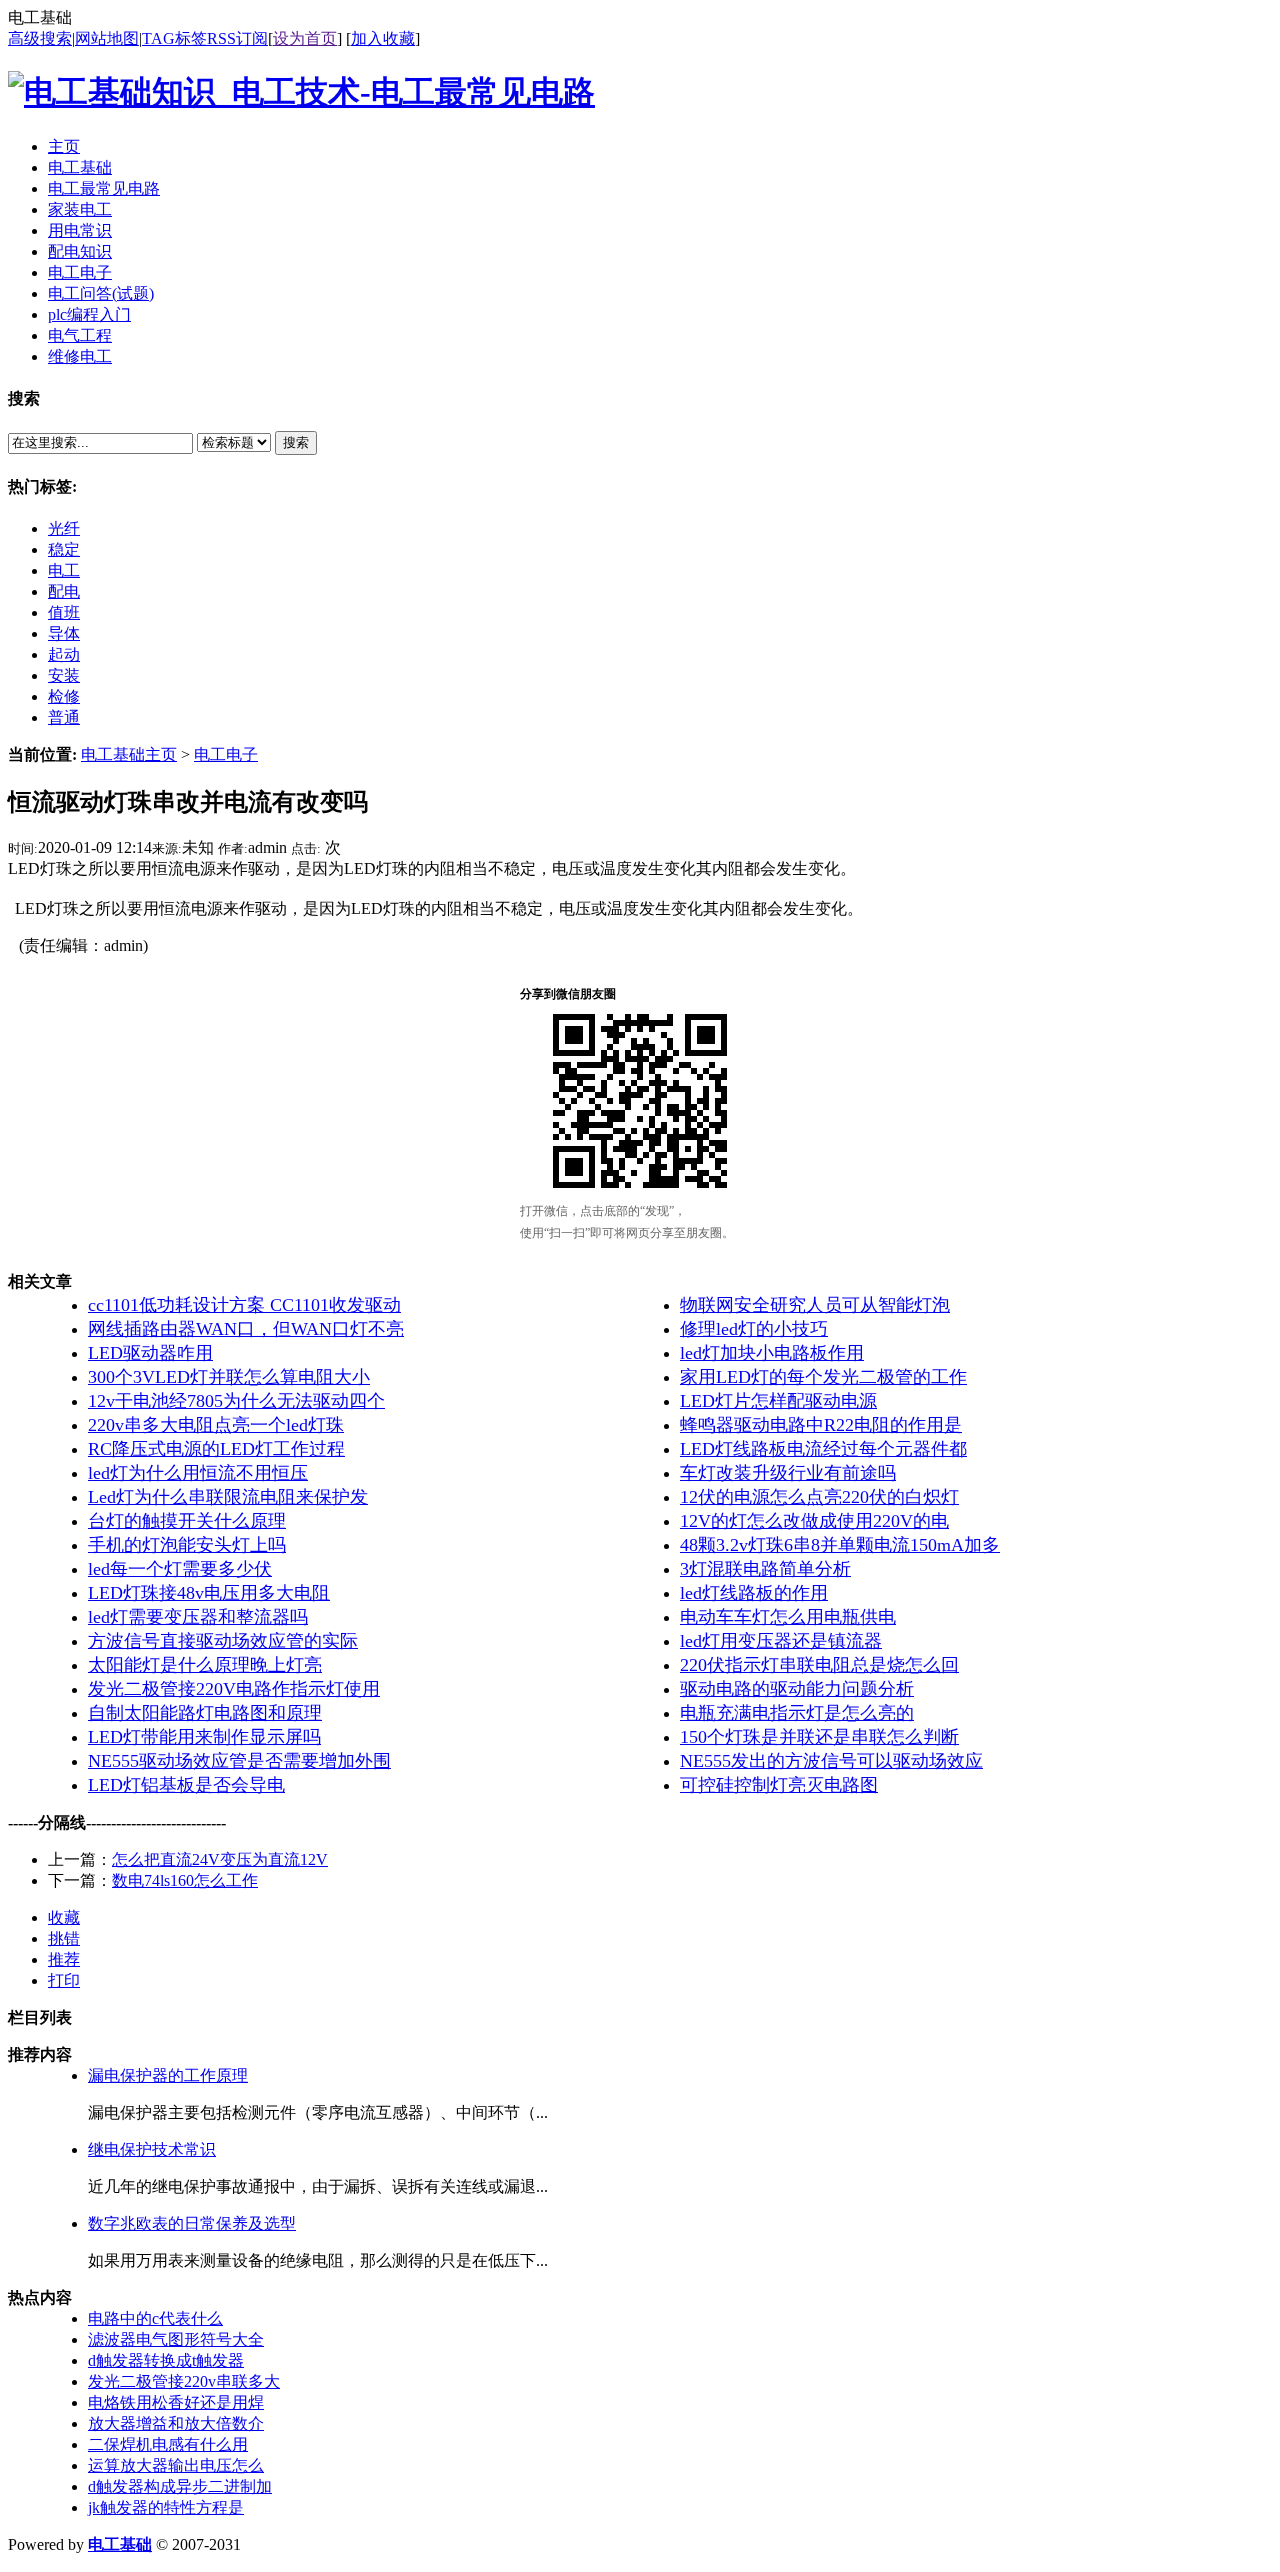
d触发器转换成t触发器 (166, 2360)
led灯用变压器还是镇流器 (781, 1641)
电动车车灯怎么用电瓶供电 (788, 1617)
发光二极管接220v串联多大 (184, 2381)
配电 (64, 591)
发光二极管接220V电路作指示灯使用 (234, 1689)
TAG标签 (174, 38)
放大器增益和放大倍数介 (176, 2423)
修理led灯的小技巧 (754, 1329)
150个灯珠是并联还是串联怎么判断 (819, 1737)
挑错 (64, 1938)
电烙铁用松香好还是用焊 (176, 2402)
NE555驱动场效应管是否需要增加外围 (239, 1761)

_ _ _

### Exercise directions
Print the line containing "led灯用变压器还是镇流器 (781, 1641)", then every line after it through the last line of the records, each exactly as written; nothing else belongs in the answer.

### Solution
led灯用变压器还是镇流器 (781, 1641)
电动车车灯怎么用电瓶供电 (788, 1617)
发光二极管接220v串联多大 (184, 2381)
配电 (64, 591)
发光二极管接220V电路作指示灯使用 (234, 1689)
TAG标签 (174, 38)
放大器增益和放大倍数介 (176, 2423)
修理led灯的小技巧 (754, 1329)
150个灯珠是并联还是串联怎么判断 (819, 1737)
挑错 (64, 1938)
电烙铁用松香好还是用焊 (176, 2402)
NE555驱动场效应管是否需要增加外围 (239, 1761)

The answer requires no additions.